:: The task ::
Every entry must be transcribed without alteration.

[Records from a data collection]
================
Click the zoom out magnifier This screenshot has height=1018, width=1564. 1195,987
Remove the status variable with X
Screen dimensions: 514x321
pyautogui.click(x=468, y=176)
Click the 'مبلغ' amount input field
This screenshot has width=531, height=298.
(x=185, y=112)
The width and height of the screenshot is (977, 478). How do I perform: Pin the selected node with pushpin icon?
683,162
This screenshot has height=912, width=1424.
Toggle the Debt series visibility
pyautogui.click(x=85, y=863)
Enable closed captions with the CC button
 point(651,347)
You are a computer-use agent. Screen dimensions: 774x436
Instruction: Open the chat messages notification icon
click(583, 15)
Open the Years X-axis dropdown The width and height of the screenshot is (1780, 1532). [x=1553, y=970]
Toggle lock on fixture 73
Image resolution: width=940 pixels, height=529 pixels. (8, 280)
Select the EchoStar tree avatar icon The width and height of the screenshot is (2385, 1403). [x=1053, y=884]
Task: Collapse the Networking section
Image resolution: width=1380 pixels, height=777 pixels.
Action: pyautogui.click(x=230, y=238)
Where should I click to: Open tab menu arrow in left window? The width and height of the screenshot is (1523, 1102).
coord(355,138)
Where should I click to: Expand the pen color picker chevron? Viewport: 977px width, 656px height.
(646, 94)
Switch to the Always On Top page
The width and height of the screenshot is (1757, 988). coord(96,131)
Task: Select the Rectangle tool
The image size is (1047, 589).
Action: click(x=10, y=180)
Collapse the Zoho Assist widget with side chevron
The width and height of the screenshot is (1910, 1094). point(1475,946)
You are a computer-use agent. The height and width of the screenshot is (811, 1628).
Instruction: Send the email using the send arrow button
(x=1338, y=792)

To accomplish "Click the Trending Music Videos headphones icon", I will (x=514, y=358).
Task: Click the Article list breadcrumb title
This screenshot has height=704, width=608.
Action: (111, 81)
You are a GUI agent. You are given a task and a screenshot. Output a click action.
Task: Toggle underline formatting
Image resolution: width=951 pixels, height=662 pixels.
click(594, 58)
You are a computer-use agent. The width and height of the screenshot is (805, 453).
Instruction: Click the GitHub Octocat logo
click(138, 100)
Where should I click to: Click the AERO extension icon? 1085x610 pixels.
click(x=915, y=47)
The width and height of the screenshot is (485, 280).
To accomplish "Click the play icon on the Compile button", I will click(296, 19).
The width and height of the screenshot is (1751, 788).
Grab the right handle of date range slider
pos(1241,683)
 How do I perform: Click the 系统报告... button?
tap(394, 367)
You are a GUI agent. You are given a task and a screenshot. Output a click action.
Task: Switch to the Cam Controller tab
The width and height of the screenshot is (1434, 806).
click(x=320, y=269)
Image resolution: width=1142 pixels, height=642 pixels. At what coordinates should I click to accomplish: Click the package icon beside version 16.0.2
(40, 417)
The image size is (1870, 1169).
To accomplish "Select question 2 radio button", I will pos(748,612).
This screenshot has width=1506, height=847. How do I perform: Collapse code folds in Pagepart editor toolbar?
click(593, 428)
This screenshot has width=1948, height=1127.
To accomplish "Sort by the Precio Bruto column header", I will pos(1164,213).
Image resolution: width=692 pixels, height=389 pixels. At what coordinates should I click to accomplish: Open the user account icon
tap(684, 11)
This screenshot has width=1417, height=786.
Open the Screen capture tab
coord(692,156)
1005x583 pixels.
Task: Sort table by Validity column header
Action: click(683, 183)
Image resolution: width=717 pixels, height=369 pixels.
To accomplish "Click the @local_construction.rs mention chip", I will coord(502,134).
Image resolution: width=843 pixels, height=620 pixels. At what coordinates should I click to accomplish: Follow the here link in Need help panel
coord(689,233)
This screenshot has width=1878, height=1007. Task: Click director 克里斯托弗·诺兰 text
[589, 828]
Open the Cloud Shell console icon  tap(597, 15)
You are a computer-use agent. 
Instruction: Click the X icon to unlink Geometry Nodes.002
================
:: Response to the task ::
Click the zoom out magnifier This screenshot has height=1018, width=1564. 1195,987
Remove the status variable with X
Screen dimensions: 514x321
pyautogui.click(x=468, y=176)
Click the 'مبلغ' amount input field
This screenshot has width=531, height=298.
(x=185, y=112)
The width and height of the screenshot is (977, 478). How do I perform: Pin the selected node with pushpin icon?
683,162
This screenshot has height=912, width=1424.
Toggle the Debt series visibility
pyautogui.click(x=85, y=863)
Enable closed captions with the CC button
 point(651,347)
You are a computer-use agent. Screen dimensions: 774x436
Instruction: Open the chat messages notification icon
click(583, 15)
Open the Years X-axis dropdown The width and height of the screenshot is (1780, 1532). [x=1553, y=970]
Toggle lock on fixture 73
Image resolution: width=940 pixels, height=529 pixels. (8, 280)
Select the EchoStar tree avatar icon The width and height of the screenshot is (2385, 1403). [x=1053, y=884]
Task: Collapse the Networking section
Image resolution: width=1380 pixels, height=777 pixels.
Action: pyautogui.click(x=230, y=238)
Where should I click to: Open tab menu arrow in left window? The width and height of the screenshot is (1523, 1102).
coord(355,138)
Where should I click to: Expand the pen color picker chevron? Viewport: 977px width, 656px height.
(646, 94)
Switch to the Always On Top page
The width and height of the screenshot is (1757, 988). coord(96,131)
Task: Select the Rectangle tool
The image size is (1047, 589).
Action: click(x=10, y=180)
Collapse the Zoho Assist widget with side chevron
The width and height of the screenshot is (1910, 1094). point(1475,946)
You are a computer-use agent. The height and width of the screenshot is (811, 1628).
Instruction: Send the email using the send arrow button
(x=1338, y=792)

To accomplish "Click the Trending Music Videos headphones icon", I will (x=514, y=358).
Task: Click the Article list breadcrumb title
This screenshot has height=704, width=608.
Action: (111, 81)
You are a GUI agent. You are given a task and a screenshot. Output a click action.
Task: Toggle underline formatting
Image resolution: width=951 pixels, height=662 pixels.
click(594, 58)
You are a computer-use agent. The width and height of the screenshot is (805, 453).
Instruction: Click the GitHub Octocat logo
click(138, 100)
Where should I click to: Click the AERO extension icon? 1085x610 pixels.
click(x=915, y=47)
The width and height of the screenshot is (485, 280).
To accomplish "Click the play icon on the Compile button", I will click(296, 19).
The width and height of the screenshot is (1751, 788).
Grab the right handle of date range slider
pos(1241,683)
 How do I perform: Click the 系统报告... button?
tap(394, 367)
You are a GUI agent. You are given a task and a screenshot. Output a click action.
Task: Switch to the Cam Controller tab
The width and height of the screenshot is (1434, 806).
click(x=320, y=269)
Image resolution: width=1142 pixels, height=642 pixels. At what coordinates should I click to accomplish: Click the package icon beside version 16.0.2
(40, 417)
The image size is (1870, 1169).
To accomplish "Select question 2 radio button", I will pos(748,612).
This screenshot has width=1506, height=847. How do I perform: Collapse code folds in Pagepart editor toolbar?
click(593, 428)
This screenshot has width=1948, height=1127.
To accomplish "Sort by the Precio Bruto column header", I will pos(1164,213).
Image resolution: width=692 pixels, height=389 pixels. At what coordinates should I click to accomplish: Open the user account icon
tap(684, 11)
This screenshot has width=1417, height=786.
Open the Screen capture tab
coord(692,156)
1005x583 pixels.
Task: Sort table by Validity column header
Action: click(683, 183)
Image resolution: width=717 pixels, height=369 pixels.
To accomplish "Click the @local_construction.rs mention chip", I will coord(502,134).
Image resolution: width=843 pixels, height=620 pixels. At what coordinates should I click to accomplish: Follow the here link in Need help panel
coord(689,233)
This screenshot has width=1878, height=1007. Task: Click director 克里斯托弗·诺兰 text
[589, 828]
Open the Cloud Shell console icon  tap(597, 15)
You are a computer-use agent. 
Instruction: Click the X icon to unlink Geometry Nodes.002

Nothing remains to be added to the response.